一目惚れで買ったソファーに腰を下ろしてみた。お揃いのクッションをぎゅっと抱きしめる。
昨日はここで博人と淫らに踊った――
考えるだけで胸が熱くなった。
他にも想い出を見るために、子供用の寝室へ向かった。急遽プランに入れてもらったにも関わらず、想像以上にいい空間になっている。以前ここに組み立ててあった実母がプレゼントしてくれたベビーベッドは知り合いに譲ったから、子供部屋はがらんとしていた。
詩音のために買ったものは、辛く苦しい想い出になるのが嫌で私が全て処分したから。
詩音のことを想い出しても涙が出なくなった。もちろん今も悲しいしけれど、なにも手につかないほど泣かなくても生きて行けるようになった。
そっと扉を閉めて隣の寝室に行った。
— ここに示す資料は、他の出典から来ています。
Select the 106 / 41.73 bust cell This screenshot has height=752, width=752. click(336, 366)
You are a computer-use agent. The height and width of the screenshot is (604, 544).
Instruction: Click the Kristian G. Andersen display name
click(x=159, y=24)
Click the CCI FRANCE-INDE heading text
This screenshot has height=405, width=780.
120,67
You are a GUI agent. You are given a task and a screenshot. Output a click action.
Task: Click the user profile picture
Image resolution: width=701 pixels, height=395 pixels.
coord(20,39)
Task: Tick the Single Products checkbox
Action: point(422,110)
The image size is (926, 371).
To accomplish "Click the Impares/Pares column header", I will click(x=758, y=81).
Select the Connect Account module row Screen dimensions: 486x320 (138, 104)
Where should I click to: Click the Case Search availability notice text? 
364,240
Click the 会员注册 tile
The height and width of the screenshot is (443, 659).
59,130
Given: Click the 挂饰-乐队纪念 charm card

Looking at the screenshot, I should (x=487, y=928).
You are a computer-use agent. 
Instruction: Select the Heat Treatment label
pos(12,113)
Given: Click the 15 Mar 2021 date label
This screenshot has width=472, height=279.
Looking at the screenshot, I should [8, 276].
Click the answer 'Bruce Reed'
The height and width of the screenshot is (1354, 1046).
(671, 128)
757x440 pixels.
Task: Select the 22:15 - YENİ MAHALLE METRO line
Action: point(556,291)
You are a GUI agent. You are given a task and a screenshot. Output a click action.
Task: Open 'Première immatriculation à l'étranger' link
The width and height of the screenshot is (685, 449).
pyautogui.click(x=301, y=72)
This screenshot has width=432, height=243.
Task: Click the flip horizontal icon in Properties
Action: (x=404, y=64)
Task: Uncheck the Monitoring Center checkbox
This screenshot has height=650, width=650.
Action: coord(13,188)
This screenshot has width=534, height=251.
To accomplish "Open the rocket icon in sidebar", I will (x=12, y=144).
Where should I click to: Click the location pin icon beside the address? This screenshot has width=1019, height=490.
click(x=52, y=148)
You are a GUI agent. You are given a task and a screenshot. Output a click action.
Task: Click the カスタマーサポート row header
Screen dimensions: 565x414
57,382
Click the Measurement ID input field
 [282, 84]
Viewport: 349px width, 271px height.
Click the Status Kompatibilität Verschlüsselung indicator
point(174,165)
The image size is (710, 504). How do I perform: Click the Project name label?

今朝、ここで光貴に愛された。
光貴からの初めての言葉、初めての愛。ずっと欲しがっていて、嬉しいはずなのに、私はもう喜ぶことができなくなってしまった。
詩音に不幸があってからは、特にこの部屋で毎日白い華を聴いていた。
決定的にすれ違ったのは、今思い出してもあの時だと思う。様々、不運が重なってしまった。詩音のこと、なりふり構わず頼れば良かったのかな。
でも、そうすると確実にデビューライブで光貴はギターが弾けなくて、悲惨な末路を辿っていた。サファイアの成功は無かったと思う。今の光貴も、メンバーの活躍もなかっただろう。
光貴が加入したサファイアは、すごく人気が上がっている。それはほんとうに喜ばしいことで、私の自慢でもあった。どうか、もっと活躍して欲しい。私では見せることができなかった光貴の夢を、高みを、その手に掴むために。
この部屋にお別れをするように、白い華を歌った。